We were on Mars! Filming has resumed of the feature-documentary film Magna Carta on Mars that I am directing and producing with executive producers Philippa Kowarsky, Alex Cooke and Alan Hayling. At the Mars Desert Research Station (MDRS), we were filming the Crew 275. Their several-weeks-long training also means living and working in an isolated environment, eating only dried and powdered food and only two types of fresh vegetables: salad and tomatoes, which can be grown on site in their Martian-style garden. We filmed the French crew of seven, each of them experts in their field of science, along with Sergii Lakymov, currently working as deputy director at the MDRS, who has been living there in complete isolation since September. His dream is to acquire USA citizenship and then apply for the job at NASA.
The human struggle of living and working on Mars with its many obstacles is yet to be explored, but we are all believers: we know that one day Mars will become a new home for the human family. Our film revels in the personal challenges and scientific achievements of the first few people who will bring humanity into the extraterrestrial.

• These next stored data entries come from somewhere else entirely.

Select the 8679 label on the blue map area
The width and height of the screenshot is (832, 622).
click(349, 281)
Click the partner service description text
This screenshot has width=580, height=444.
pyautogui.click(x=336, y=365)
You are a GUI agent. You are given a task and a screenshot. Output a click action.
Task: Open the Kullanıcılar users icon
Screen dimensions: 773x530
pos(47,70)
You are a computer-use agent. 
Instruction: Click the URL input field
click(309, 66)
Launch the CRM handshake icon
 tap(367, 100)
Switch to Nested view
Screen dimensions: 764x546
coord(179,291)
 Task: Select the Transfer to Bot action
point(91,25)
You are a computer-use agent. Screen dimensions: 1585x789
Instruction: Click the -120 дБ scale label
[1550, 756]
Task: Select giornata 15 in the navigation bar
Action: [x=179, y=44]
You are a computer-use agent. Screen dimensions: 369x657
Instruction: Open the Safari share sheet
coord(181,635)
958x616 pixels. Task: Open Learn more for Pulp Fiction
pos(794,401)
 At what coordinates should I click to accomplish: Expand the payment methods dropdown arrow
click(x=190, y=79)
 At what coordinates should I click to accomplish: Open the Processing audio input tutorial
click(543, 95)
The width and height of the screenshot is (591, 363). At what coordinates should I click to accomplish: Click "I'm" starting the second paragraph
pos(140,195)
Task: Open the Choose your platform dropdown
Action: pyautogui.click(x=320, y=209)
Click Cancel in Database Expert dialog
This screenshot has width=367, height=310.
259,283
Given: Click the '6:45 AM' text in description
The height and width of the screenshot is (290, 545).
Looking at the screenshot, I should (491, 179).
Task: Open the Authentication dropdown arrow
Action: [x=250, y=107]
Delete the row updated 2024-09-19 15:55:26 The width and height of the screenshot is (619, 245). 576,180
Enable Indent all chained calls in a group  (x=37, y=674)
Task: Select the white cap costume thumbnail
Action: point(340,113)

Humans are set to land on Mars at the end of this decade or very early in the next one. However, questions about the purpose of our mission to the Red Planet remain open: will we explore or colonise it and turn it into a habitable place? The ethical justification of this mission is another important question that must be considered.
However, Mars is currently a hostile and lethal planet for humans, with an average temperature of -60 degrees and a thin atmosphere that cannot sustain human life for long periods of time. Surviving on Mars will require constant production of oxygen and water, limited freedom of movement and exercise, and living in underground tunnels and passages, and domes with protective anti-radiation shelters.
Humans on Mars will have to be very creative, with upscaled technical abilities, although their life will in many ways be compared with the life of the indigenes people. We saw some of this at the MDRS in Utah, USA, at the simulation camp of the Mars Society. Crew 275 is working and living in conditions as predicted on Mars; this means entering and living in the main building with two doors, and they must perform one minute of pressurising each time they enter or exit the set. Their rooms are tiny, and the living area is very simplified, just like it will be years from now on Mars.
The commander of Crew 275, Jérémy Rabineau, told us that the biggest risk of human travel to Mars is the psychological impact. How will our minds work in such an extreme environment when we are far away from our friends and family, far away from all we know and are familiar with? Travelling for seven months each way, plus spending at least half a year on Mars, a planet so distant that our Earth is only a tiny dot – sometimes hard to even spot – is just one of the challenges. Another, which is related to Jérémy’s PhD research, is the condition of the human heart. We know that our bodies hold the heart in the middle-chest area and that because of the gravity we get more blood to our legs than to our head. The typical problem astronauts are facing working in space (lower Earth orbit), with zero gravity, is fainting, which is caused due to the heart pumping an equal amount of blood to our head and legs at the same time. Martian gravity is weaker, about one third of the Earth’s, and no one knows yet what the actual impact to the heart and other organs, including brain, bladder and stomach, will mean while working and living on Mars.
We can already predict the many obstacles, hazards, and extremely challenging situations ahead but, maybe hard to understand for many, the excitement and love for scientific exploration is eagerly greater to those working towards it, and they are determined that one day, in the foreseeable future, they will be able to make steps on Mars, as do I. It is hard work, and a goal which can feel unachievable, but it’s one that has driven scientists throughout the history of human virtue.